(TASK MATERIAL):
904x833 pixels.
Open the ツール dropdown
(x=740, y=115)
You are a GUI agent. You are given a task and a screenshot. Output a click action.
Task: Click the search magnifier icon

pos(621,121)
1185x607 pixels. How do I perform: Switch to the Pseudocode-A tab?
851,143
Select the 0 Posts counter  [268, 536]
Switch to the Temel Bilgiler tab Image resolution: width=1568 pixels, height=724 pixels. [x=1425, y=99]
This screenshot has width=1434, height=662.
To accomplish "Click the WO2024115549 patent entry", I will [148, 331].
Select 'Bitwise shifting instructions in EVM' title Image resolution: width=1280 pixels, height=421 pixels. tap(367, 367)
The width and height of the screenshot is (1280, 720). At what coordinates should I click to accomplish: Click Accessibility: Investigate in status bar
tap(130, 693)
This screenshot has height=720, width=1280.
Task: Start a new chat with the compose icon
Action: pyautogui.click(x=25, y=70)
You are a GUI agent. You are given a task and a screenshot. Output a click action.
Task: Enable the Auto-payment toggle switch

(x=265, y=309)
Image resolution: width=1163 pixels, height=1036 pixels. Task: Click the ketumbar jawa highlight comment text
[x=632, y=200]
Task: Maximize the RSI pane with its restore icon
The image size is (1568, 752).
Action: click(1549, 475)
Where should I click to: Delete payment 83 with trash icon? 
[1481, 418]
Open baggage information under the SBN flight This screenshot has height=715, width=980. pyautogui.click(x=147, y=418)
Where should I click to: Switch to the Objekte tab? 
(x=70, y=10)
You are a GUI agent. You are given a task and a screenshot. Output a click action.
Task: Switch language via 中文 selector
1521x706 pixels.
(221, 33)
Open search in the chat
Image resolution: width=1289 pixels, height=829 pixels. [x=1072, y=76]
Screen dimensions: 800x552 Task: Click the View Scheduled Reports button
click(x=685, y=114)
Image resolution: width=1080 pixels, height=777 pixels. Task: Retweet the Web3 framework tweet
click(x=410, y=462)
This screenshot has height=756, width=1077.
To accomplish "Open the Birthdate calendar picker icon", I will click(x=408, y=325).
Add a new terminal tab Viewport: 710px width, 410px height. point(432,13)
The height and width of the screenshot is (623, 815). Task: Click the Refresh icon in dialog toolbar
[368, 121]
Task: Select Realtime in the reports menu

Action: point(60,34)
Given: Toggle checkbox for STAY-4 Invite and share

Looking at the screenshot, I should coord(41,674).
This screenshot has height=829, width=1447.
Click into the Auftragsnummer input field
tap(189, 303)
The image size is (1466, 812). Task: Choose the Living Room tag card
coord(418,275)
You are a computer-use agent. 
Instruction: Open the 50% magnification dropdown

(YOUR GOAL):
Copy the listing above word for word, from its first line through its last.

(WRITTEN RESPONSE):
904x833 pixels.
Open the ツール dropdown
(x=740, y=115)
You are a GUI agent. You are given a task and a screenshot. Output a click action.
Task: Click the search magnifier icon

pos(621,121)
1185x607 pixels. How do I perform: Switch to the Pseudocode-A tab?
851,143
Select the 0 Posts counter  [268, 536]
Switch to the Temel Bilgiler tab Image resolution: width=1568 pixels, height=724 pixels. [x=1425, y=99]
This screenshot has width=1434, height=662.
To accomplish "Click the WO2024115549 patent entry", I will [148, 331].
Select 'Bitwise shifting instructions in EVM' title Image resolution: width=1280 pixels, height=421 pixels. tap(367, 367)
The width and height of the screenshot is (1280, 720). At what coordinates should I click to accomplish: Click Accessibility: Investigate in status bar
tap(130, 693)
This screenshot has height=720, width=1280.
Task: Start a new chat with the compose icon
Action: pyautogui.click(x=25, y=70)
You are a GUI agent. You are given a task and a screenshot. Output a click action.
Task: Enable the Auto-payment toggle switch

(x=265, y=309)
Image resolution: width=1163 pixels, height=1036 pixels. Task: Click the ketumbar jawa highlight comment text
[x=632, y=200]
Task: Maximize the RSI pane with its restore icon
The image size is (1568, 752).
Action: click(1549, 475)
Where should I click to: Delete payment 83 with trash icon? 
[1481, 418]
Open baggage information under the SBN flight This screenshot has height=715, width=980. pyautogui.click(x=147, y=418)
Where should I click to: Switch to the Objekte tab? 
(x=70, y=10)
You are a GUI agent. You are given a task and a screenshot. Output a click action.
Task: Switch language via 中文 selector
1521x706 pixels.
(221, 33)
Open search in the chat
Image resolution: width=1289 pixels, height=829 pixels. [x=1072, y=76]
Screen dimensions: 800x552 Task: Click the View Scheduled Reports button
click(x=685, y=114)
Image resolution: width=1080 pixels, height=777 pixels. Task: Retweet the Web3 framework tweet
click(x=410, y=462)
This screenshot has height=756, width=1077.
To accomplish "Open the Birthdate calendar picker icon", I will click(x=408, y=325).
Add a new terminal tab Viewport: 710px width, 410px height. point(432,13)
The height and width of the screenshot is (623, 815). Task: Click the Refresh icon in dialog toolbar
[368, 121]
Task: Select Realtime in the reports menu

Action: point(60,34)
Given: Toggle checkbox for STAY-4 Invite and share

Looking at the screenshot, I should coord(41,674).
This screenshot has height=829, width=1447.
Click into the Auftragsnummer input field
tap(189, 303)
The image size is (1466, 812). Task: Choose the Living Room tag card
coord(418,275)
You are a computer-use agent. 
Instruction: Open the 50% magnification dropdown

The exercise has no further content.